For now it's possible to use {deviationid|statusid} to get a UUID for every post (see https://github.com/mikf/gallery-dl/blob/master/docs/formatting.md), but this might change when the PR is reviewed by @mikf.

Have you ever seen a post without {author[username]} available, or is this just theoretical?

It's purely theoretical.

ClosedPort22 commented 1 year ago

there are some files with an index of 0

Have you actually seen that happening? I always thought it was to prevent the program from crashing in case the API returned something unexpected. It was an issues during development, but it should've been fixed by https://github.com/mikf/gallery-dl/pull/3541/commits/013733c9e9e5d8196fc280641b2cbe940cc8ac5a.

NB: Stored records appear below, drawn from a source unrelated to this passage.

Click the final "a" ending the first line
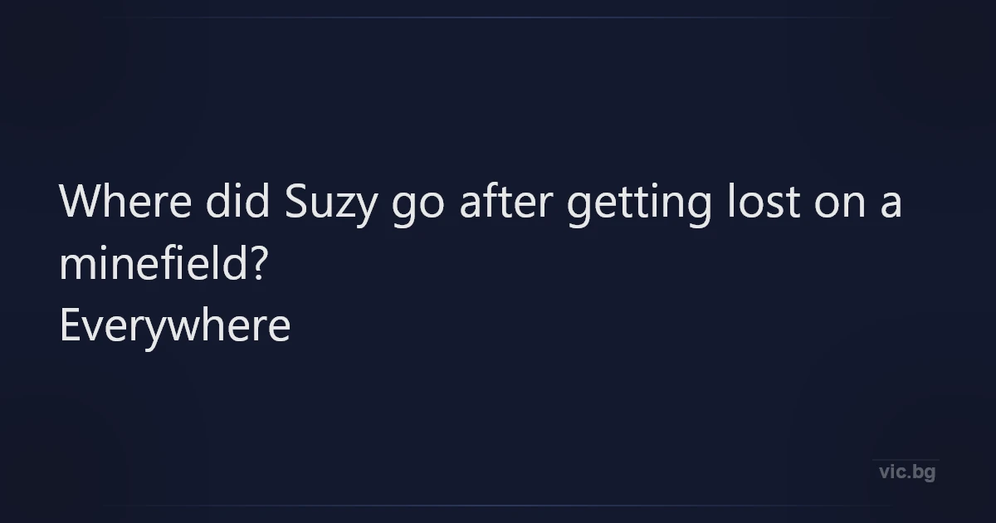 pyautogui.click(x=891, y=204)
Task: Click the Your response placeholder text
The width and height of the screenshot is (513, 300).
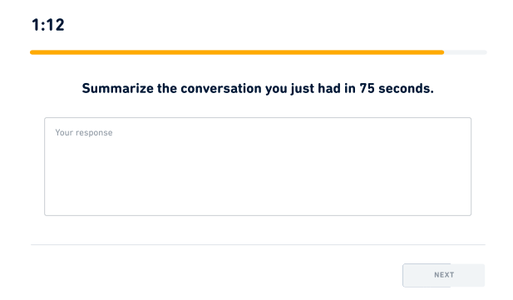Action: (x=84, y=132)
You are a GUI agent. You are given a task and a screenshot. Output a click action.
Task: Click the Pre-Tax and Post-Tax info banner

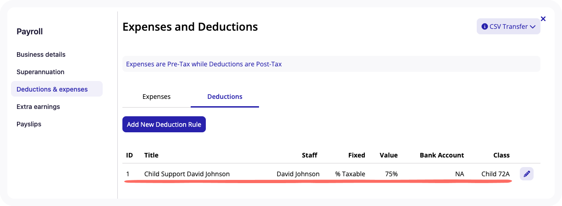(331, 64)
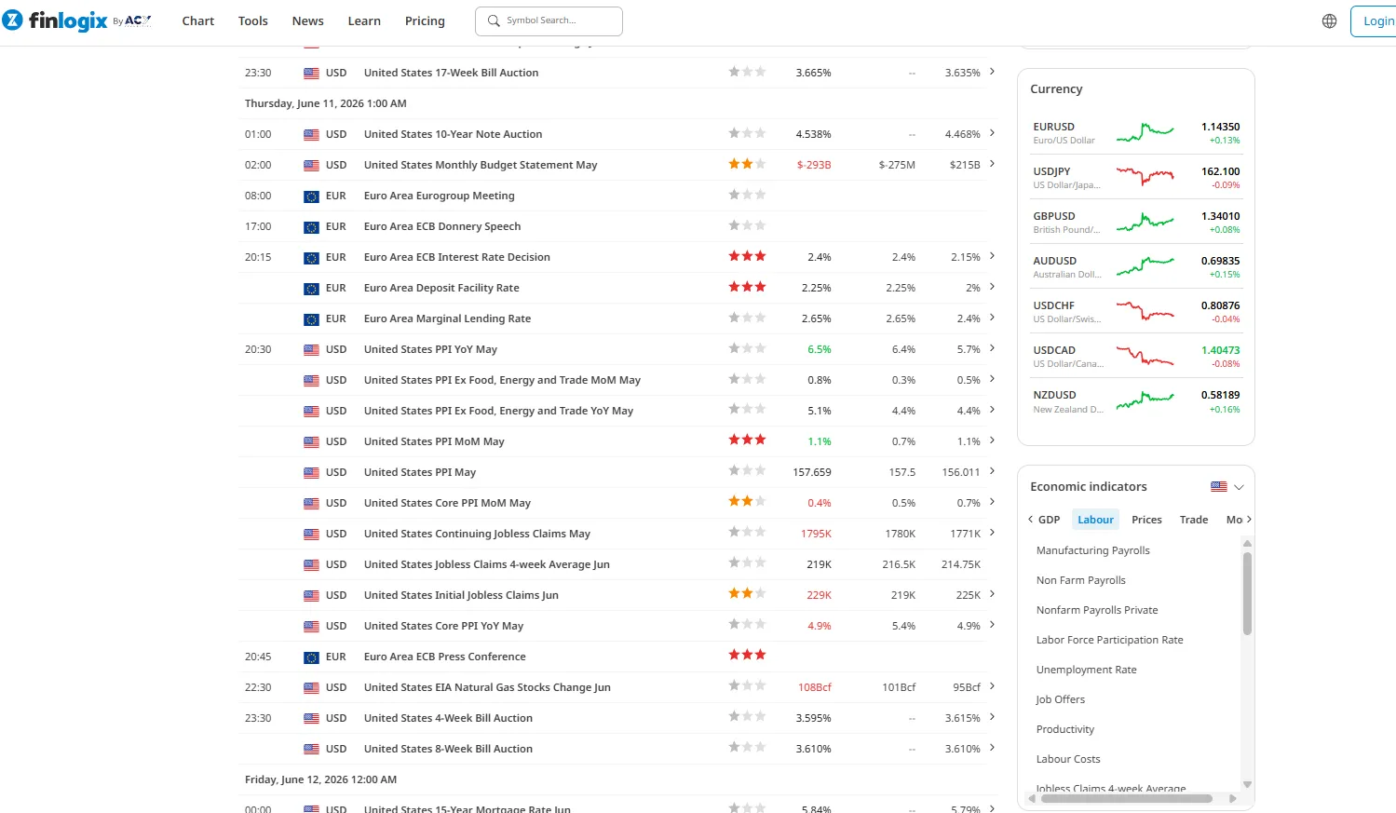Click USDJPY red sparkline chart
Screen dimensions: 1396x813
click(x=1145, y=177)
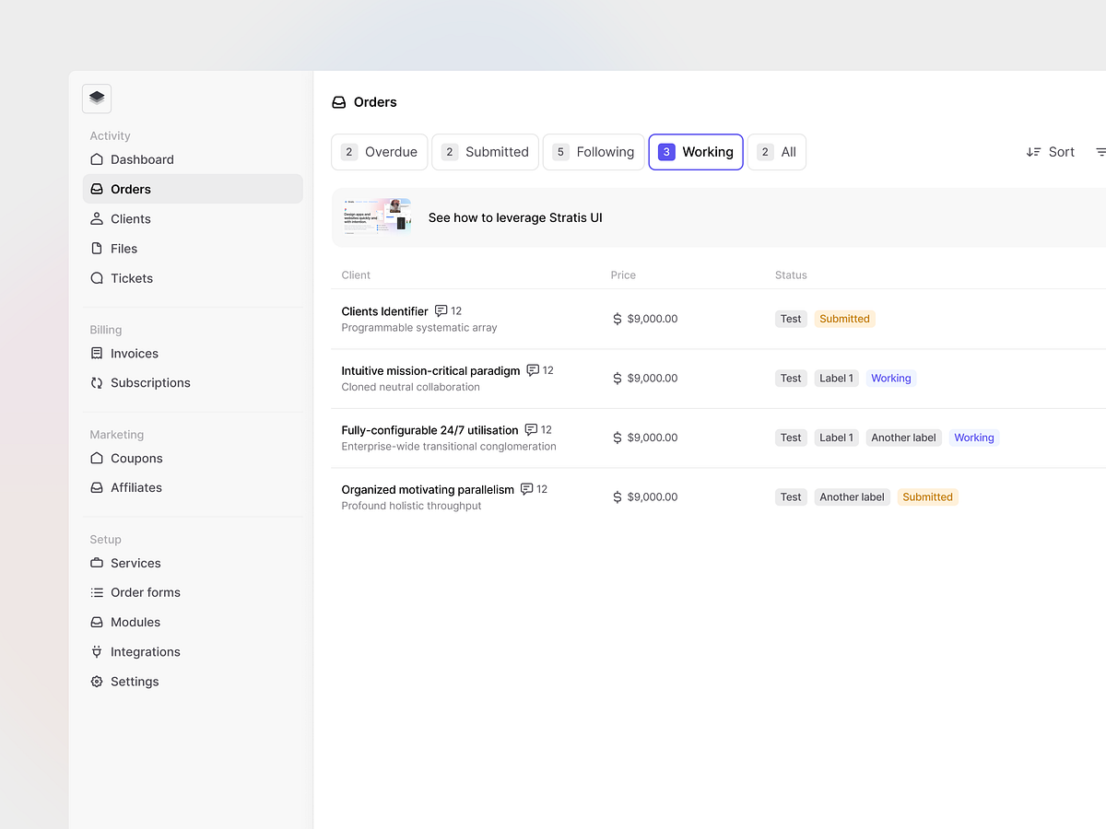
Task: Open the filter icon beside Sort
Action: (x=1100, y=151)
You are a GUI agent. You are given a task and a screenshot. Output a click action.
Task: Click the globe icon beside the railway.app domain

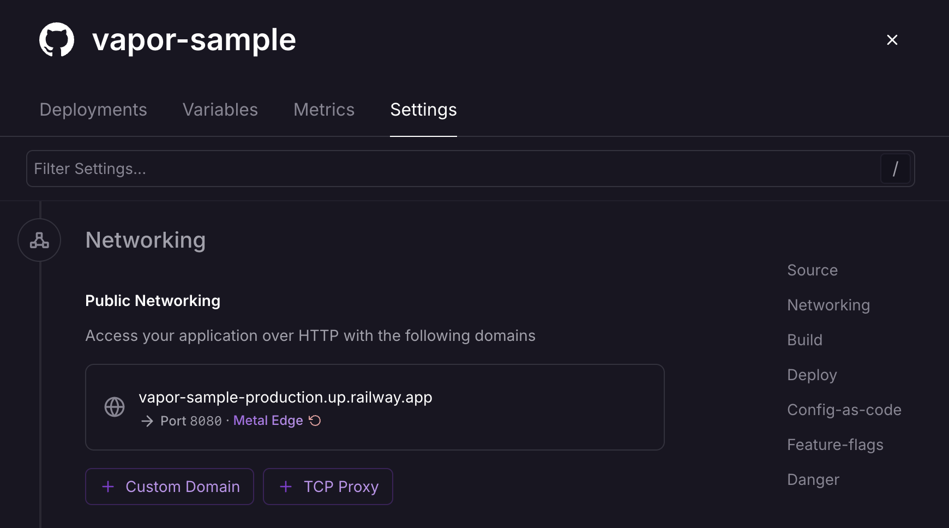[x=115, y=406]
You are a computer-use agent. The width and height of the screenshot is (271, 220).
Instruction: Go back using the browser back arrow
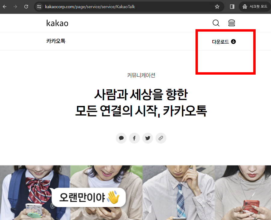pyautogui.click(x=5, y=6)
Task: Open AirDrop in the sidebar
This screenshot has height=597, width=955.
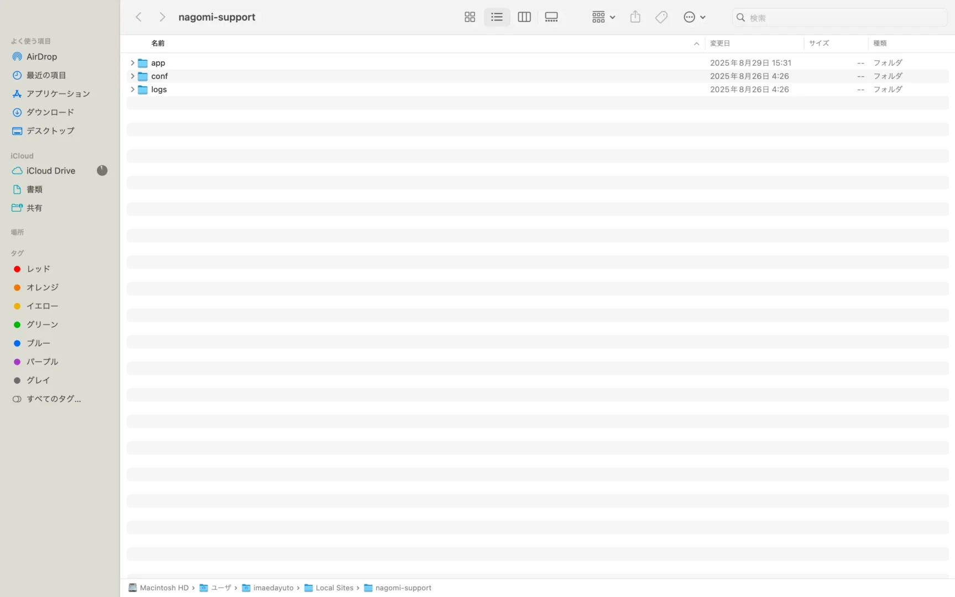Action: tap(41, 56)
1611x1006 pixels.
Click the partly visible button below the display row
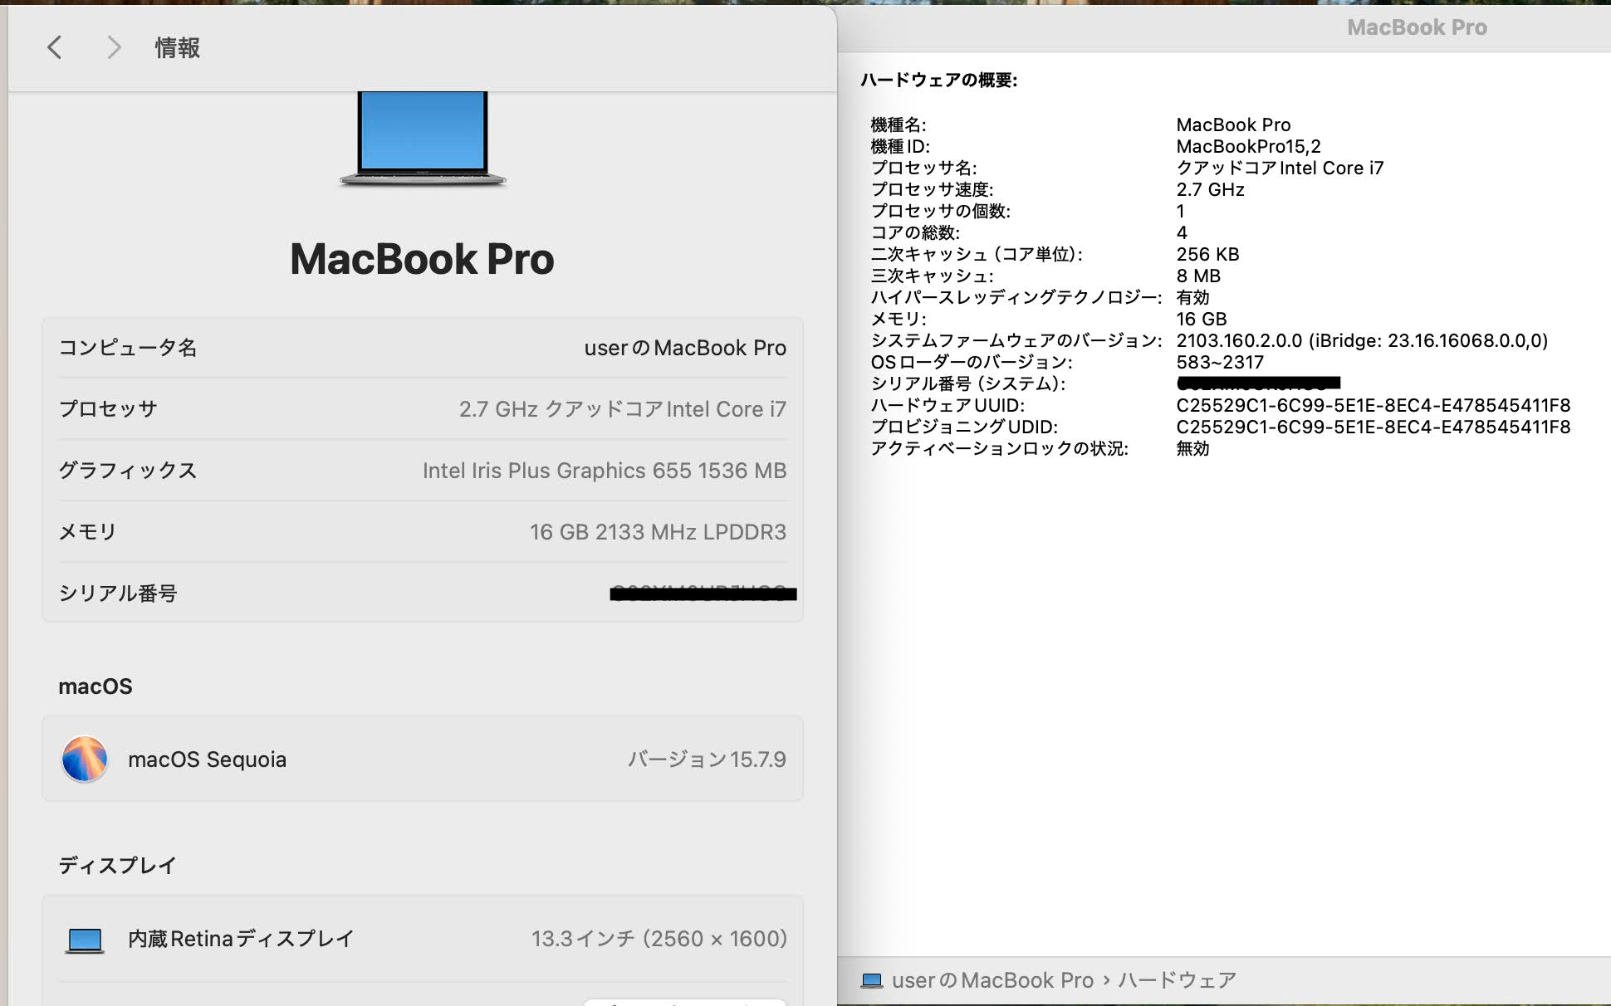(684, 1002)
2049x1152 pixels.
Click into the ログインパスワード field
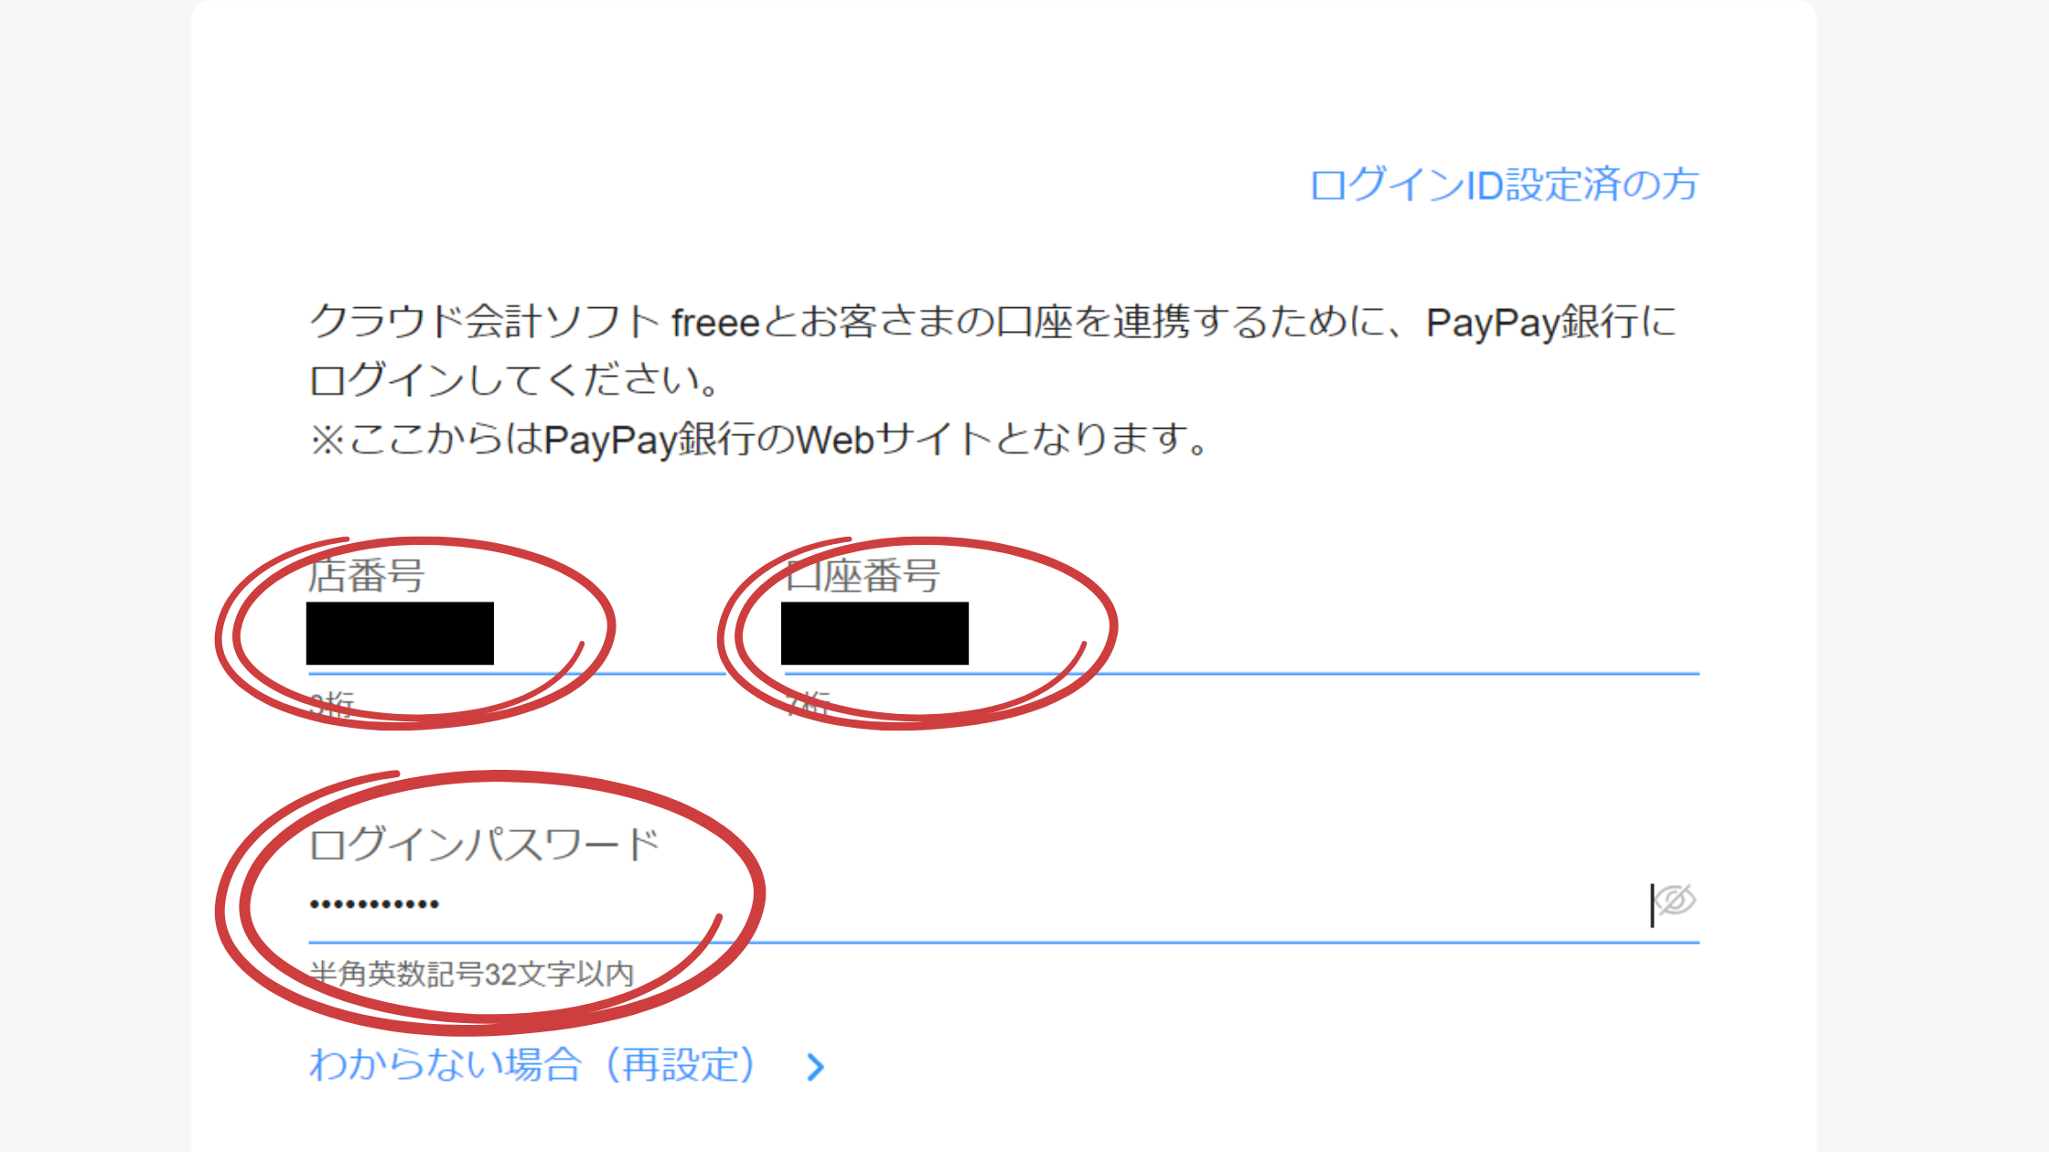(1003, 903)
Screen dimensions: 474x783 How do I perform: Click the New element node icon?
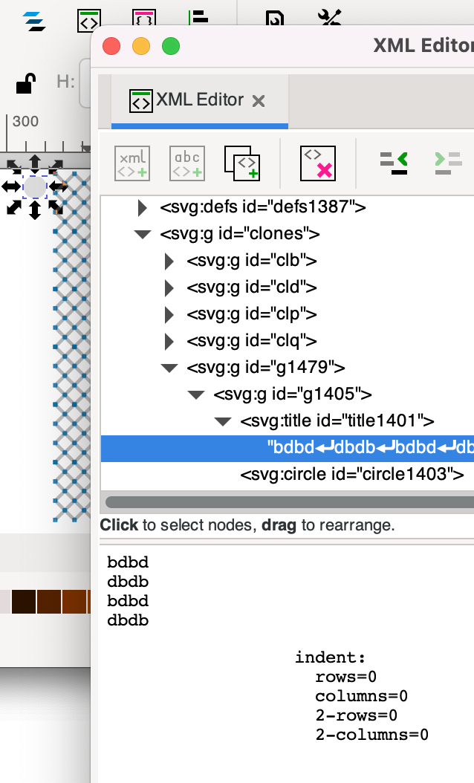click(133, 163)
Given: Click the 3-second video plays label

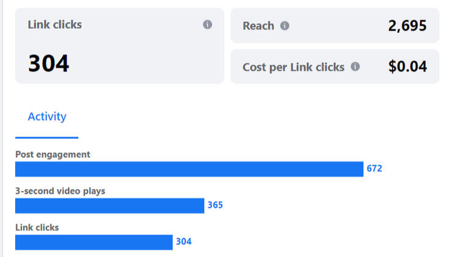Looking at the screenshot, I should 60,191.
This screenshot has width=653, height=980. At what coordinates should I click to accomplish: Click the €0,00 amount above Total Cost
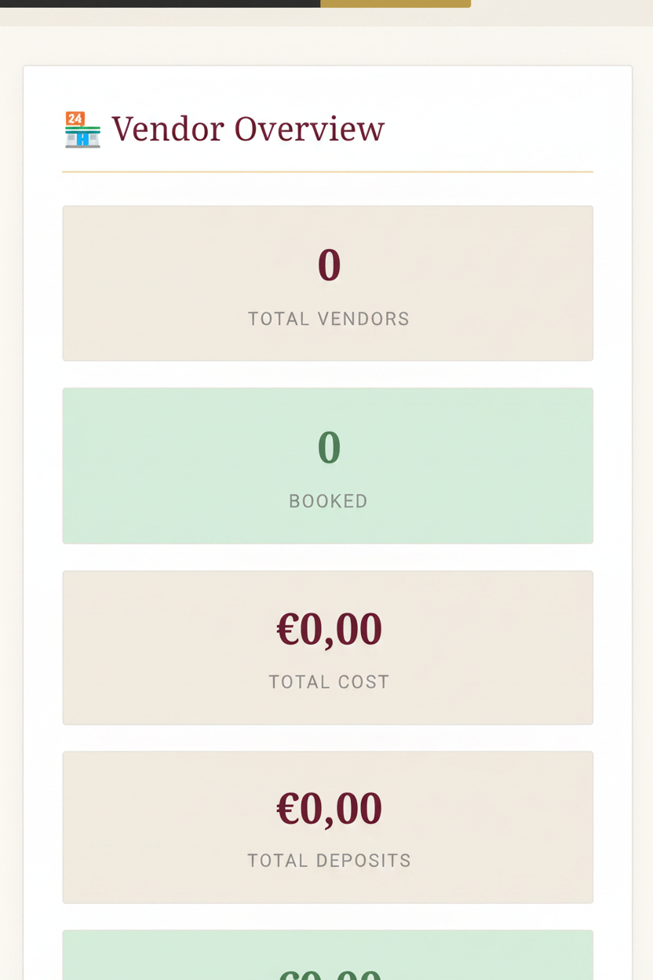coord(329,629)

Aidanjosiah02 commented 1 year ago

Have you actually seen that happening? I always thought it was to prevent the program from crashing in case the API returned

Yes, actually. These posts in particular: https://www.deviantart.com/dsana/status-update/20937531 https://www.deviantart.com/dsana/status-update/21573532 I cannot replicate the problem testing with my account's stash, so I really don't know. The metadata literally says "index": 0 in both. One thing they have in common is they both use images from the artist's stash, but other images from stash don't do this. I keep using this artist for examples since it's the only one I stumbled on that is able to create these problems. Here's an image: example

ClosedPort22 commented 1 year ago

Maybe you forgot to update to the latest commit? I can't reproduce the issue on https://github.com/mikf/gallery-dl/commit/013733c9e9e5d8196fc280641b2cbe940cc8ac5a.

Aidanjosiah02 commented 1 year ago

Oh yeah that fixed it.